I have a confession to make: people have been telling me for years to watch Point Break, and I always blew them off. "Sure it's a great genre film," I thought, "but the genre is action and the film is about bank robbing surfers." Oh, Anne Marie. You did not give bank robbing surfers (who also skydive, by the way) enough credit. After having watched it (twice in a row), I confess that Point Break is quite possibly the perfect early 90s action flick: that brief bridge between the buffed up ridiculousness of 80s action movies, and the self-serious grittiness of later 90s action films.
It's a space and genre that Kathryn Bigelow and James Cameron (who were married in 1989 and divorced in 1991, the same year Point Break came out) occupied gleefully. Point Break was a collaboration between the two writer/directors (though because of Writer's Guild rules, neither's name appears in the writing credits). Together, they created a spectacle-driven, tightly-plotted action movie that manages to both poke fun at, and take advantage of, the hyper-macho tropes of the genre. Action was, after all, the genre of Stallone and Schwarzenegger's muscles, as well as Willis and Gibson's swagger.

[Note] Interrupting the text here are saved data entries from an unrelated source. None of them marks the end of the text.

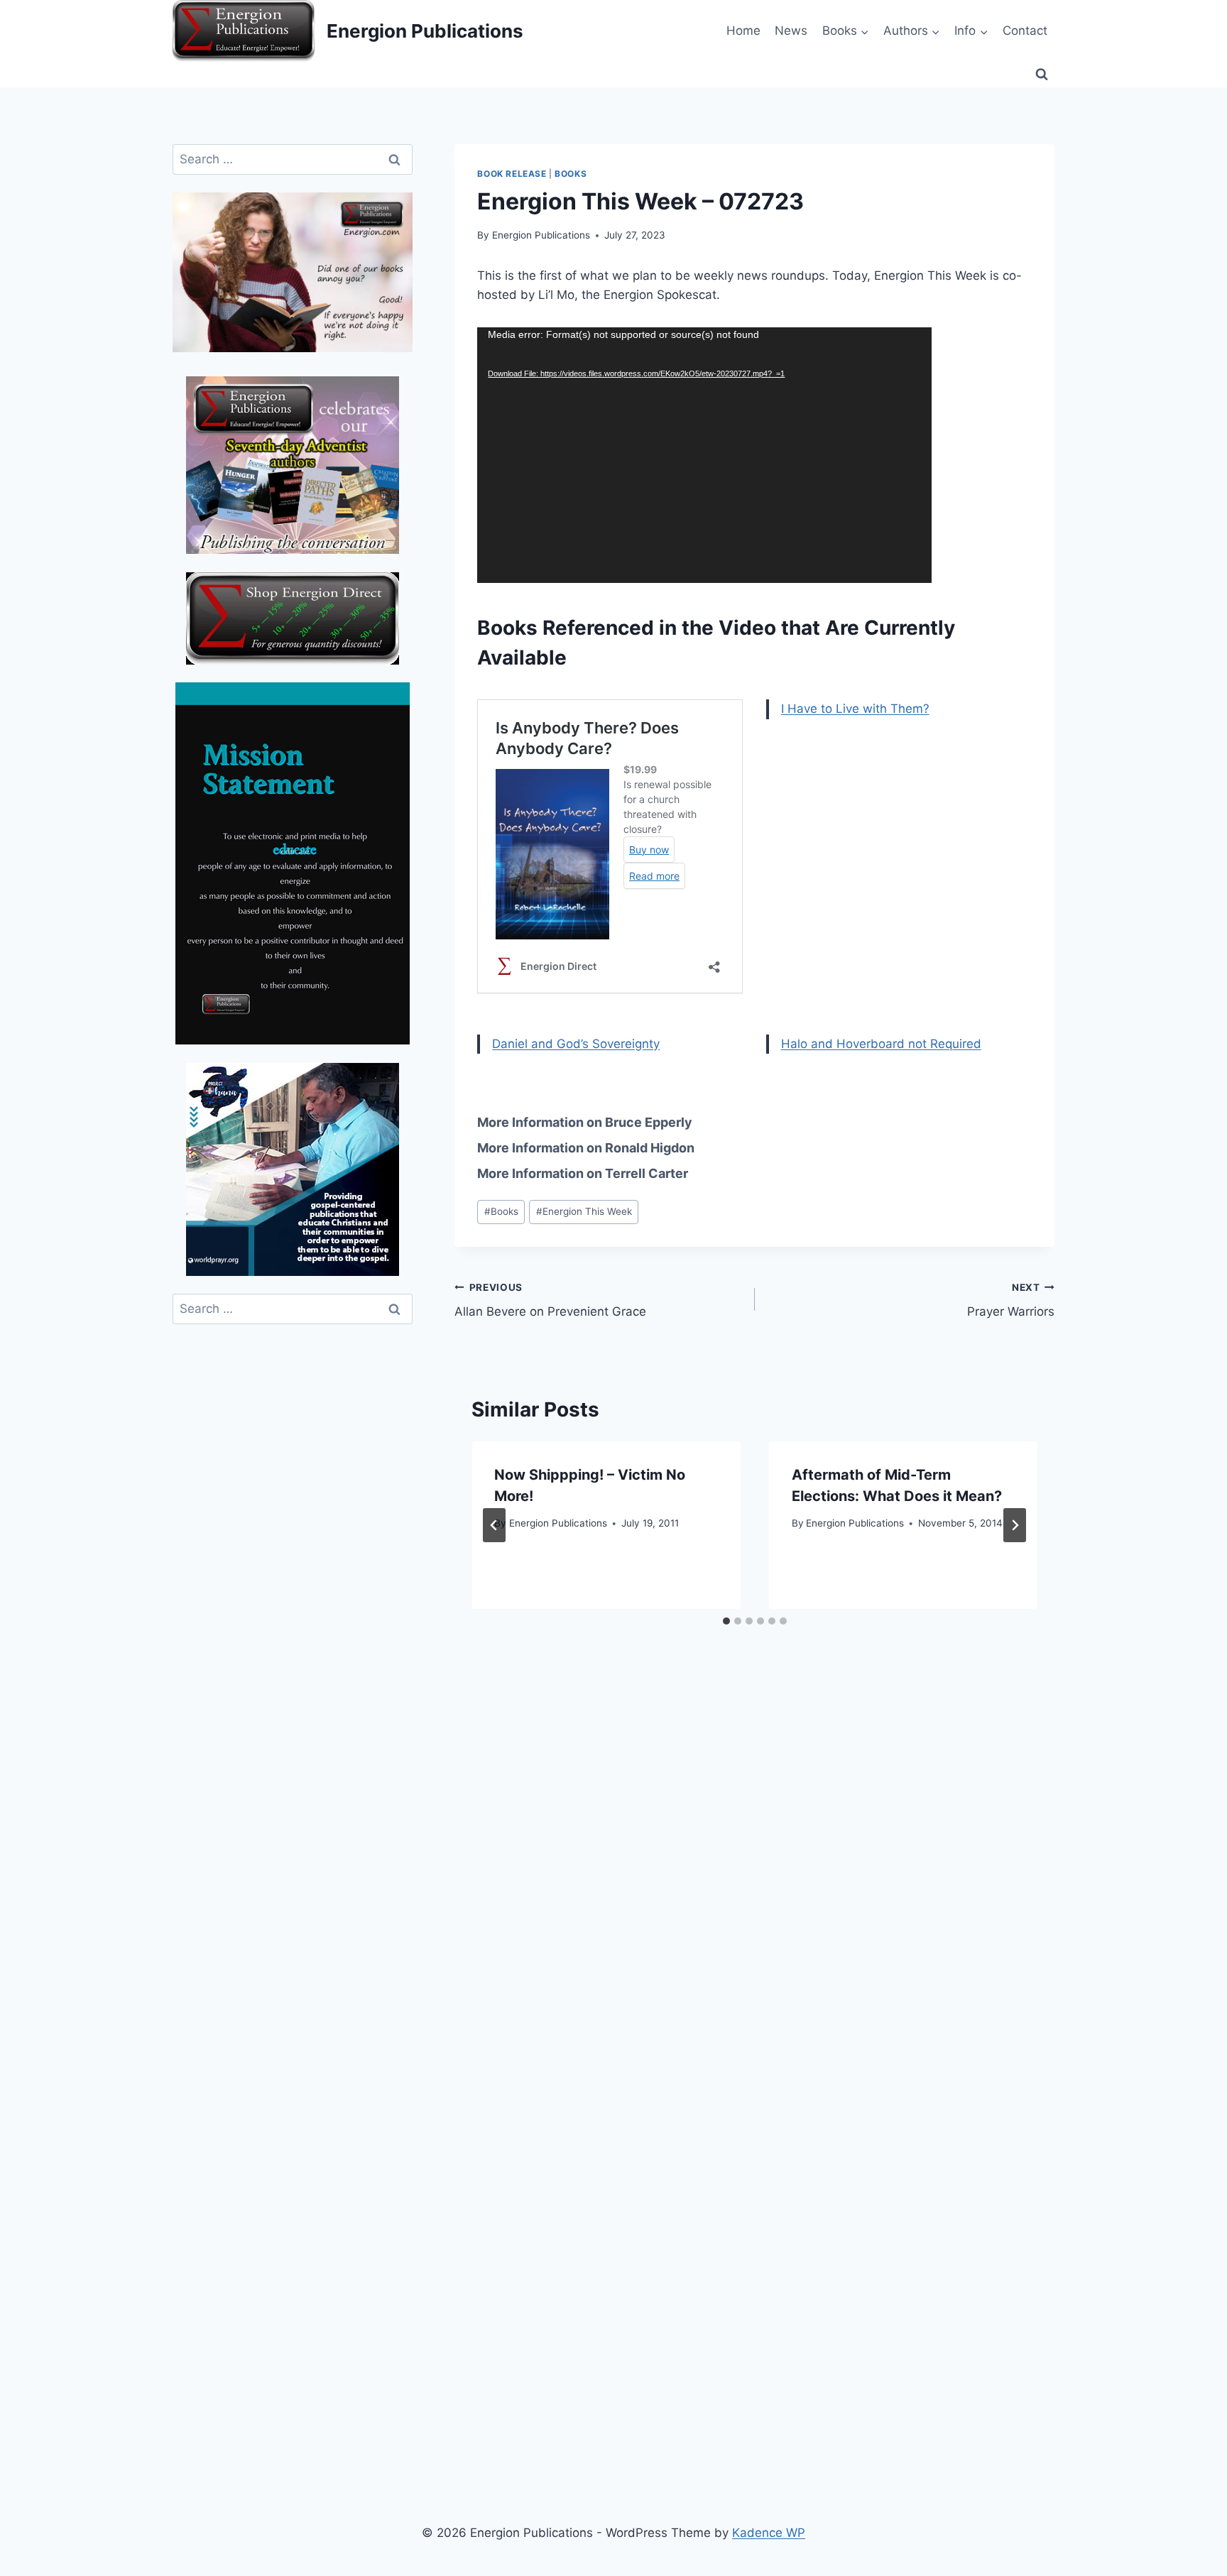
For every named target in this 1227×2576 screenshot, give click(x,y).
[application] (704, 455)
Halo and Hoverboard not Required (881, 1044)
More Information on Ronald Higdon (585, 1147)
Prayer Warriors (1010, 1300)
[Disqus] (754, 1880)
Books (571, 173)
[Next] (1014, 1525)
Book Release (511, 173)
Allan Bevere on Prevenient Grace (550, 1300)
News (791, 30)
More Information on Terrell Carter (582, 1173)
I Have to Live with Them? (855, 709)
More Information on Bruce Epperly (584, 1122)
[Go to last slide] (494, 1525)
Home (743, 30)
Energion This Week (584, 1211)
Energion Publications (541, 235)
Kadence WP (768, 2533)
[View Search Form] (1041, 74)
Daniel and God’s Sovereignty (576, 1044)
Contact (1025, 30)
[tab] (726, 1621)
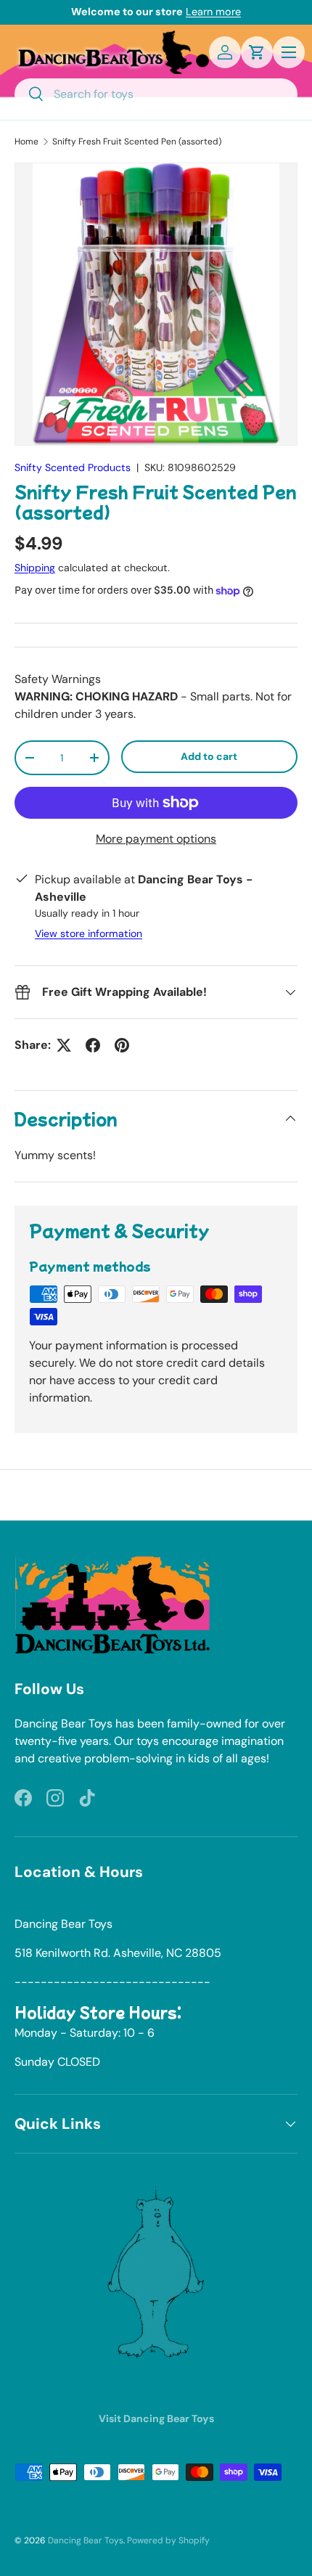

A lot has been written about movie masculinity and homoeroticism in action films, but I believe that what makes Point Break so good, beyond the adrenaline-high sports scenes and the tense action, is the way director Kathryn Bigelow examines (with a thankfully very thorough lens) the men in her film.
Point Break is a film that improbably can have its beef-cake and eat it too.
On a purely shallow level, there's a lot of joy to be gained from the visual spectacle of watching a very beautiful man like Keanu Reeves (playing an uptight FBI agent Johnny Utah) pursue another beautiful man (Patrick Swayze as the surfer/villain Bodhi) while both are shirtless or wearing wetsuits. Unlike in her first film, Bigelow doesn't explicitly sexualize her main male characters, but there are more than a few lingering looks by the camera. Considering that the film is from Johnny Utah's perspective, the idealized way that Bodhi is introduced - first as a lone figure cutting through waves, then as a wethaired beach god strolling through the sand - feels less like an introduction of an antagonist than it should. It feels more like an introduction for a lover - even Utah's love interest doesn't get such a romanticized first scene.*
*I love Lori Petty with all my heart, but the girl had Ambient Gay swirling around her even before starring in Tank Girl and A League Of Their Own. A less convincing love interest/Gay Away could not have been chosen. She's a lot of fun with the one-liners, though.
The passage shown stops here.